Thiel is co-founder and chairman of Palantir, an American company that provides software and consulting services to companies and government agencies to organize data from disparate sources. The company has recently been making inroads to NHS England, with eyes on a contract to build a national data platform to manage the allocation of resources.

Read More: Palantir Had Plan to Crack UK Health System: ‘Buying Our Way In’

“In theory, you just rip the whole thing from the ground and start over,” Thiel said after an address in which he argued that a perceived fear of disruption was holding back technological and scientific developments. “In practice, you have to somehow make it all backwards-compatible in all these ridiculous British ways.”

The first step to fixing the NHS was, he said, to break away from the view that it is “the most wonderful thing in the world” and understand it as an “iatrogenic” institution, which means it makes people sick.
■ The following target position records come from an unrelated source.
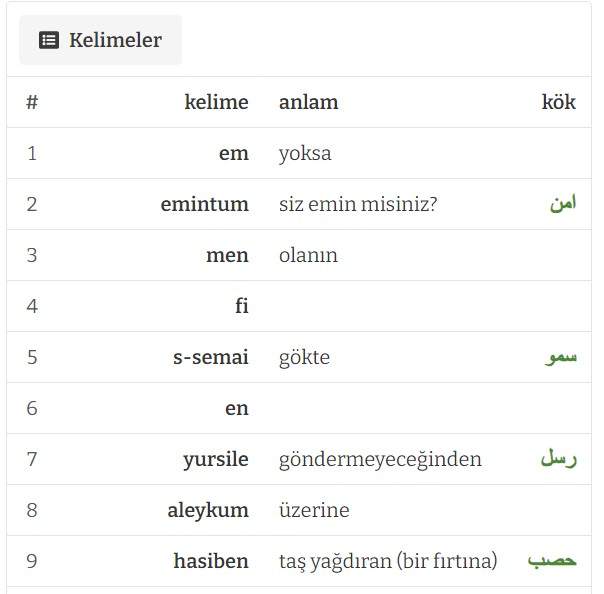Click the word emintum
The width and height of the screenshot is (604, 594).
(x=205, y=204)
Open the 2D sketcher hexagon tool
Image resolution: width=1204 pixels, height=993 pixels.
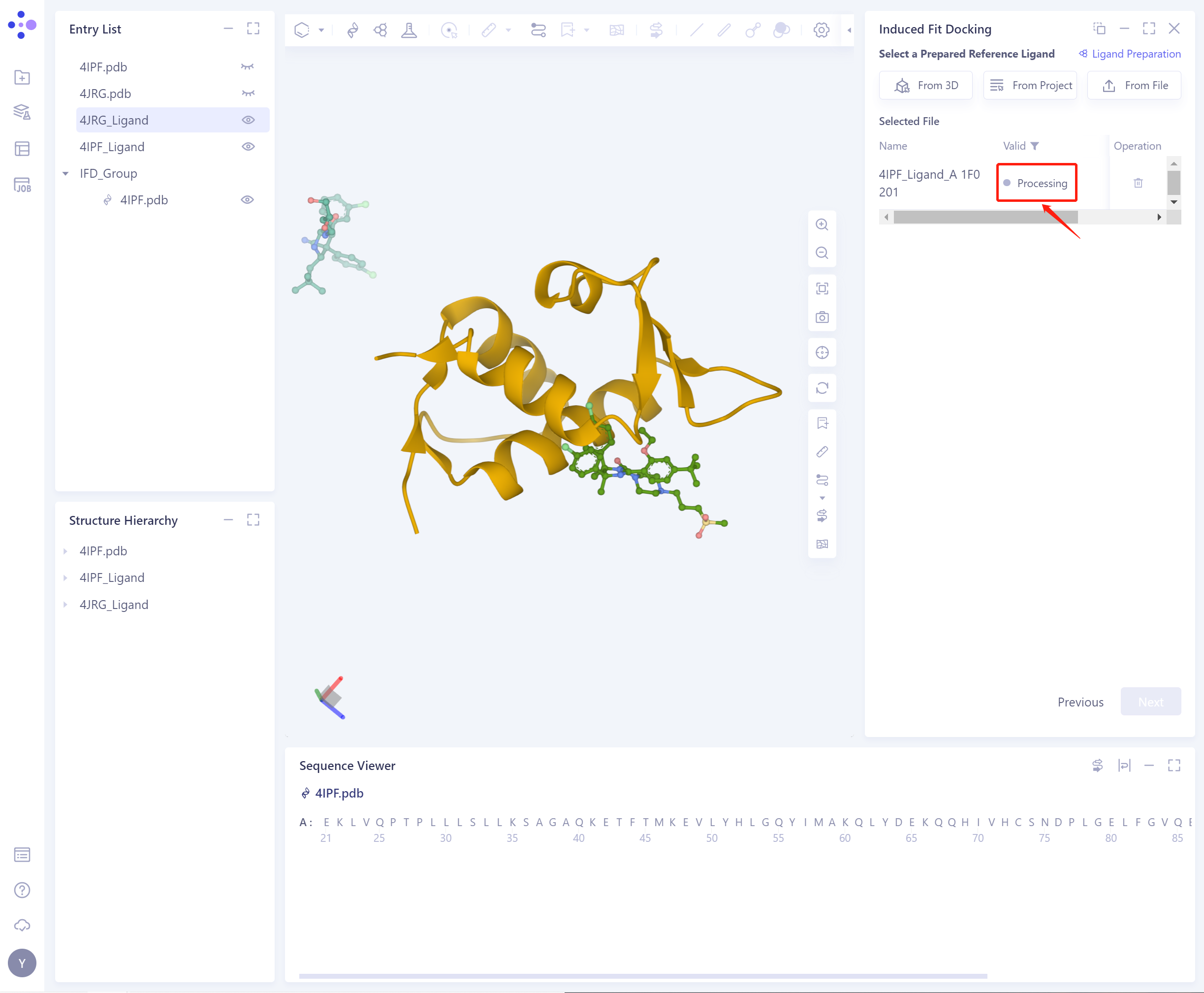pos(303,30)
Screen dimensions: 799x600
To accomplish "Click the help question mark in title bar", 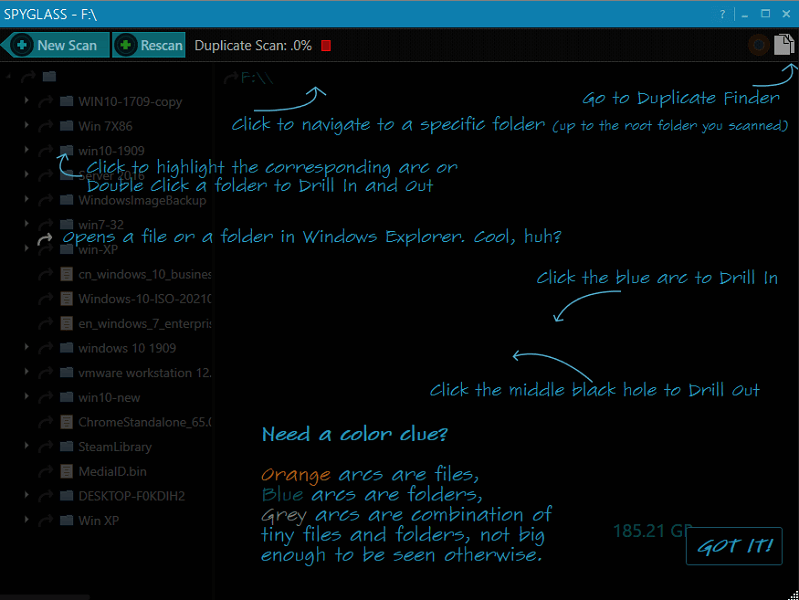I will coord(722,14).
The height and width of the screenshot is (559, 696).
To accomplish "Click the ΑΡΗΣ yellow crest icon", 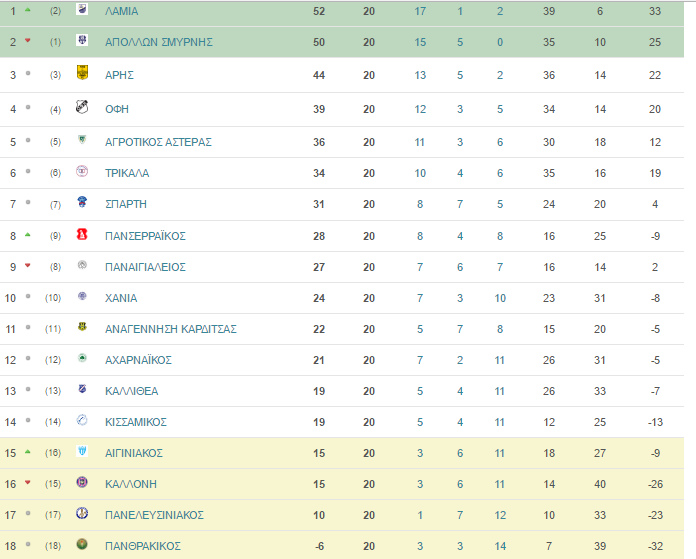I will [x=82, y=72].
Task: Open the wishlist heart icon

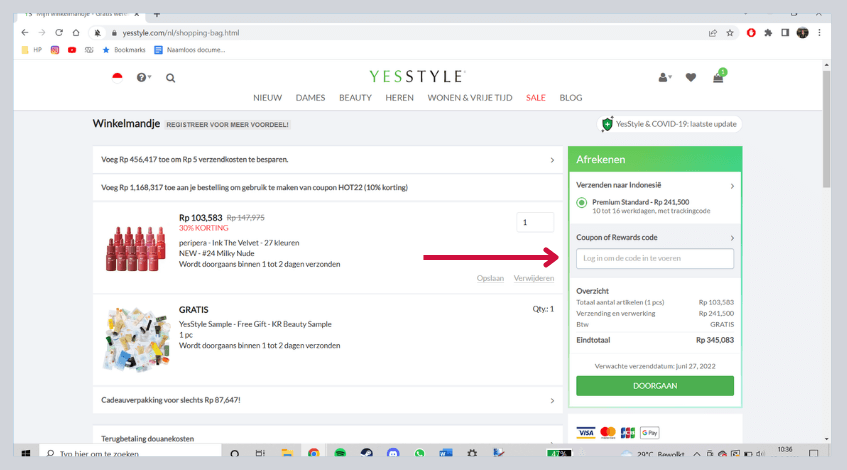Action: click(691, 77)
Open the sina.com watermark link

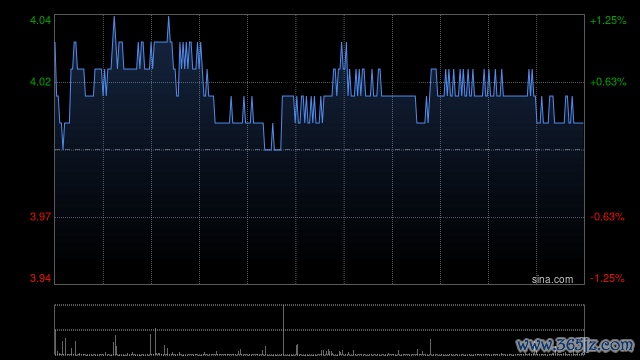552,279
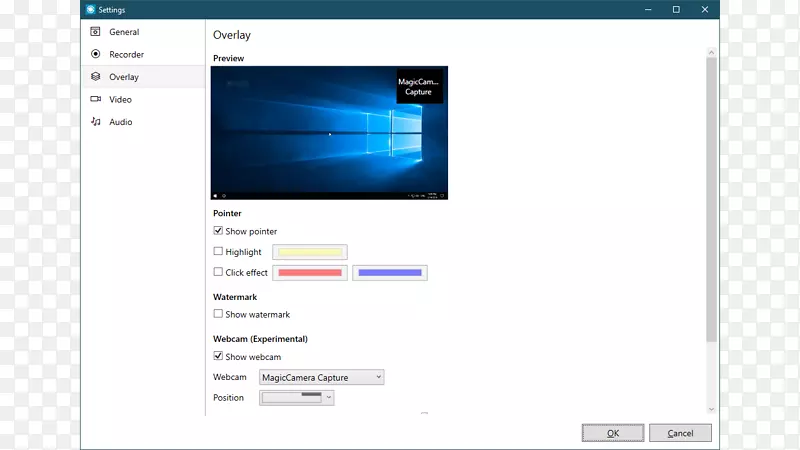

“Highways create traffic jams, welfare creates poverty, schools make people dumb and the NHS makes people sick,” he said.

“At Palantir, we are proud of our support for the NHS,” Mascall said. “We are committed to the principles on which it was founded and our sole focus is on helping dedicated and hardworking NHS staff deliver better outcomes for patients.”

The Department of Health and Social Care and a spokesman for Peter Thiel did not respond to requests for comment.

Palantir’s Foundry software was used during the Covid-19 pandemic to track the take-up of vaccines and, more recently, manage the backlog of patients waiting for elective surgeries. But the company’s involvement with the NHS has drawn criticism from civil liberties groups, who have claimed the company enjoys privileged access to contracts over rival firms.

A spokesman for NHS England said that the procurement process was “open and transparent.”